Why Occupy Wall Street Is Here To Stay

Gregory Djerejian weighs in:

While I will readily confess I find it odd as something of a Burkean that I am sympathetic to these protestors, they are not looking to trot out the guillotines, in the main (though I did spot a "Behead the Fed" sign!), but rather, they have smelled the radicalism of the body blows dealt to a representative democratic system presented by almost unfettered oligarch-like behavior among too many elites wholly disconnected from, yes, the 99% they speak of. They are acting to secure conservative aims of re-balancing a society that is becoming dangerously unmoored and increasingly bent asunder. They want accountability and dignity and prospects. Their leaders have failed them. So they have taken to the street to lead themselves.

It will not be easy in the months ahead (the encroachments of winter alone will prove a big test), but they have started something that has real potential, and should be lauded for it, and indeed urged to carry on. If so, they may accomplish something, even possibly something historic. In this goal, in my view, they should not immediately fall prey to pressure that they must issue some long laundry list of ‘demands’ that might risk ideologically ring-fencing them some and/or stealing the spontaneity of their movement, while resisting too close associations with old-line standard-bearers of the left like the unions. They have created something quite new on the American political scene, and should stoke it during these early days in a manner strictly of their choosing.

But maybe posters like this require, er, a little finessing:

Occupy_wall_street bulls..._thumb

Yeah, we get the point, but are you aware you look like a scene from South Park? Douglas Rushkoff thinks the haters don't understand the core of the protests:

The members of Occupy Wall Street may be as unwieldy, paradoxical, and inconsistent as those of us living in the real world. But that is precisely why their new approach to protest is more applicable, sustainable and actionable than what passes for politics today. They are suggesting that the fiscal operating system on which we are attempting to run our economy is no longer appropriate to the task. They mean to show that there is an inappropriate and correctable disconnect between the abundance America produces and the scarcity its markets manufacture. And in the process, they are pointing the way toward something entirely different than the zero-sum game of artificial scarcity favoring top-down investors and media makers alike.

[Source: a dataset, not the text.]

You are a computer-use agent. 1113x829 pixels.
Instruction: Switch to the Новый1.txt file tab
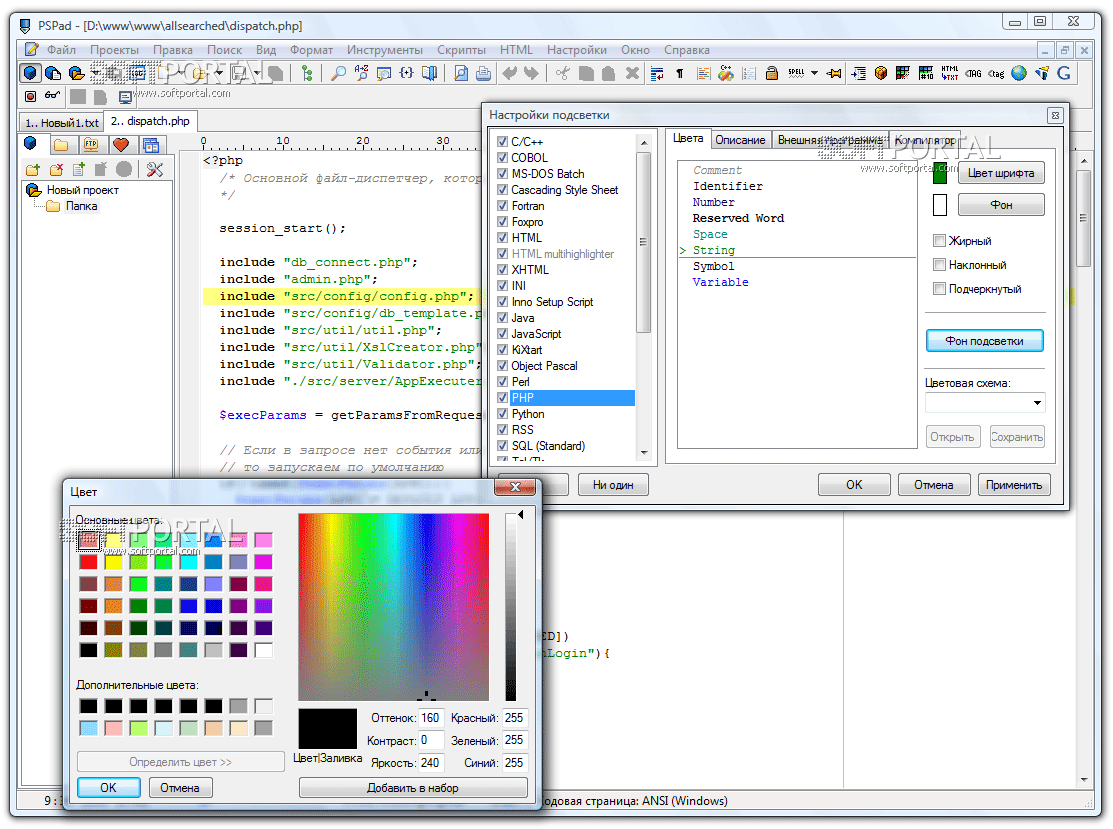[x=61, y=122]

Melissa Bailey looks at how Occupy Wall Street is handling an influx of donations. As I've said, I'm as surprised as Greg by how sympathetic I find myself. But, on reflection, I've arrived at the conclusion these past few years that the kind of fantastic income and wealth inequalities in this country (and the trends that keep reinforcing them) are a threat to our political and social order. The massive concentration of wealth at the top is undermining some core assumptions about common citizenship, even within a free market economy, especially since much of the wealth seems acquired by accounting chicanery, crony capitalism and a K-Street fix. As such, conservatives should be worrying about inequality as much as liberals. So far, this is largely a peaceful, groovy, inchoate protest against the right target: the concentration of wealth in the financial sector and its immunity from any kind of social or political accountability for its role in the unending recession in people's incomes. I see nothing more culturally out there in these protests that were not in the Tea Party protests – from the other side. One man's nose-ringed hippie is another woman's costumed Tea Partier.

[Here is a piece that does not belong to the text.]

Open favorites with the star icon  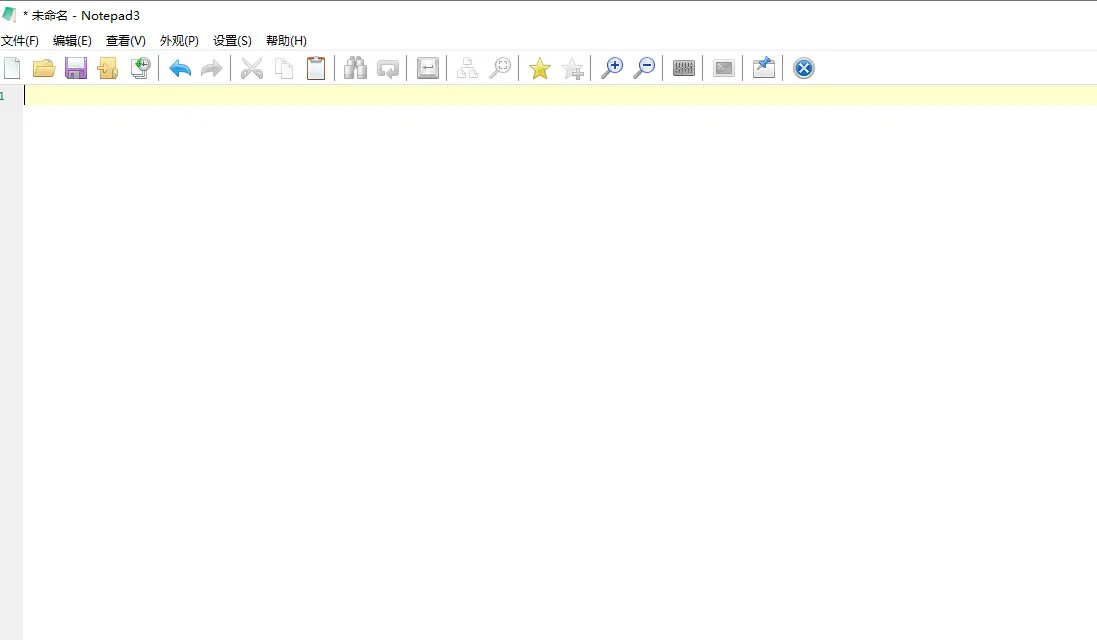click(x=539, y=67)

This is not socialism. It's pointing out how capitalism, unchecked by government, can kill itself. But if this issue is left unresolved or defended in the brain-dead fashion of many in the GOP, it will soon become so. And that's why I remain bullish about Obama despite the collapse of confidence after the debt ceiling fiasco and the Grand Bargain failure. His substantive position – that the very wealthy should play their part in tackling the debt, which means more revenues – is overwhemingly popular. If the election is between holding those people accountable or letting them off scott-free, Obama wins.